Hybrid logics are powerful extensions of modal logics, which, roughly speaking, allow for referring to the semantics of the logic by means of syntactic tools. Augmenting standard modal logics with expressions of an additional sort - nominals, and the so-called satisfaction operators caused a spectacular boost to their expressive power. The satisfaction relation, accessibility statements and equality assertions, hitherto only expressible in meta-language, became available within the object language of the logic. A natural question arose: how do these highly expressive logics behave in terms of decidability? How much must we sacrifice to the altar of this increased expressive power?
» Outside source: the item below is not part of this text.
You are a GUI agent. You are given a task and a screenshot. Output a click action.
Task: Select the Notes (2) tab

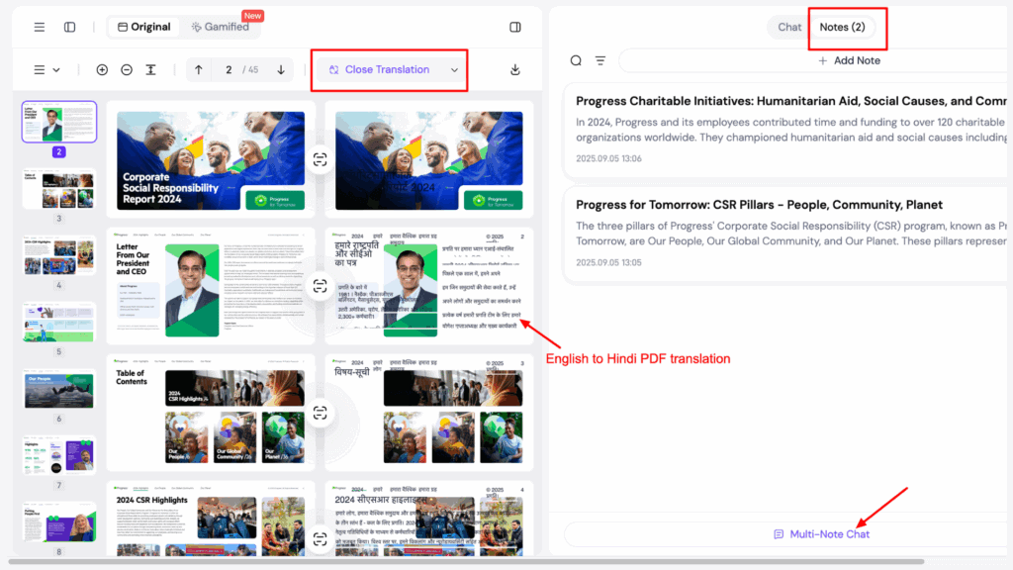pos(842,27)
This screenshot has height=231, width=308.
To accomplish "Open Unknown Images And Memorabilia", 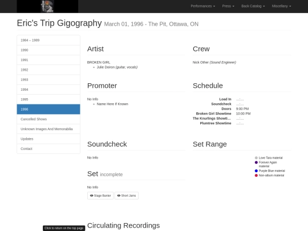I will click(48, 129).
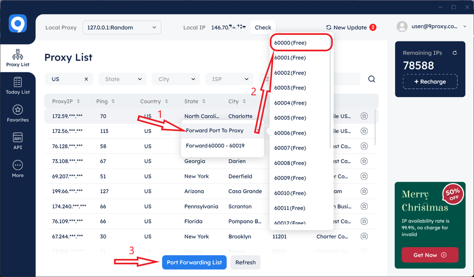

However, whereas the sole origins of hybrid logics can be traced back to the 1960s and the works of Arthur Prior, some additional “computational” properties of these logics have become a subject of systematic research relatively recently. There has been a lot done since then, though. From the mid-1990s to the present times, a systematic theory of the computational complexity of hybrid logics has been developed by many researchers: Patrick Blackburn, Jerry Seligman, Carlos Areces, Maarten Marx, Thomas Schneider - just to mention a few. Up to now almost all the facts from this area of investigation have been revealed. Theorems placing particular hybrid logics in concrete complexity classes have been established for most of them, defined over most of the well-known frame classes. It seems that not much is left to be done.

This book stands at the intersection of two topics: the decidability and computational complexity of hybrid logics, and the deductive systems designed for them. As pointed out above, there are not many blanks to be filled left in the first field. Nonetheless, if we relax our definition of hybrid logics a bit, which captures them as modal logics involving an additional sort of expressions, a wide area for investigation opens.